* _WHAT THE EXERCISE ASKS_:
In the Half Dome excerpt, what does the animal take from someone's backpack?

* _PAGE EXCERPT_:
————————

He walked away eventually, and my tears turned to laughter as I watched this ridiculous creature, who looks like a cross between a beaver and a squirrel, shamelessly go into someone’s backpack and steal an entire packet of snacks. He carried the bag of snacks in his front paws and walked on his hind legs with the snacks back to his hole, and that was that. I got up, went and found my hiking buddy, took some pictures, and headed back down the cables. It took me a really long time. I mean, people cheered when I finally got to the base, but I did it.
Half Dome, and the conversation I had with that marmot changed my life. It’s the best thing that I’ve ever done for myself. It was the last piece that was missing. I am so grateful to this group, to that marmot, and for whatever forces put it all in motion. A year before Half Dome I had been a shadow of myself, I had gone almost a week without talking to anyone other than my dog, I had been afraid to make eye contact with anybody, including myself in the mirror.

————————

* _SUPPLIED MATERIAL_:

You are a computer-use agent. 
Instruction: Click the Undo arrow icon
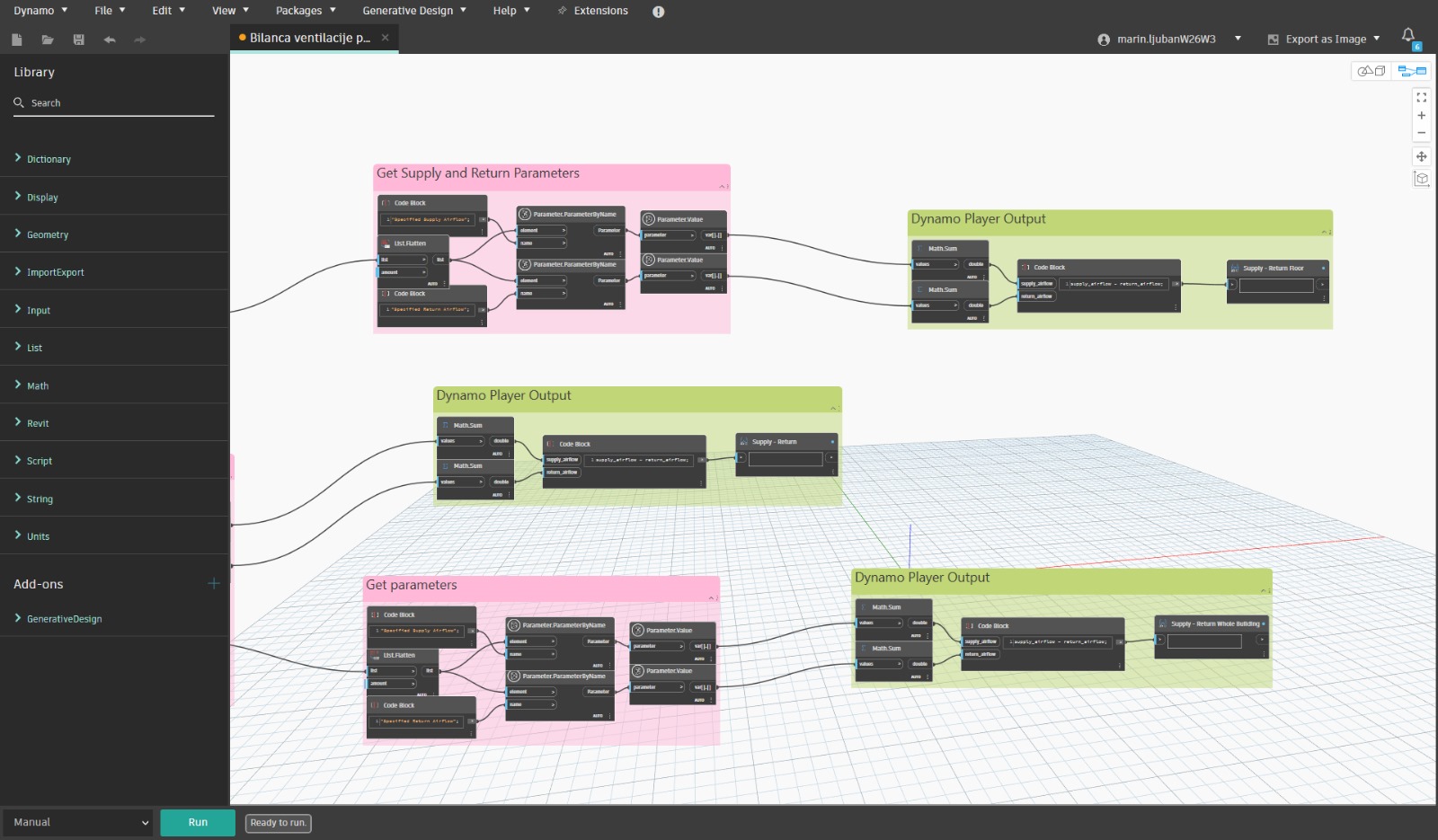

————————

* _FINISHED ANSWER_:
An entire packet of snacks.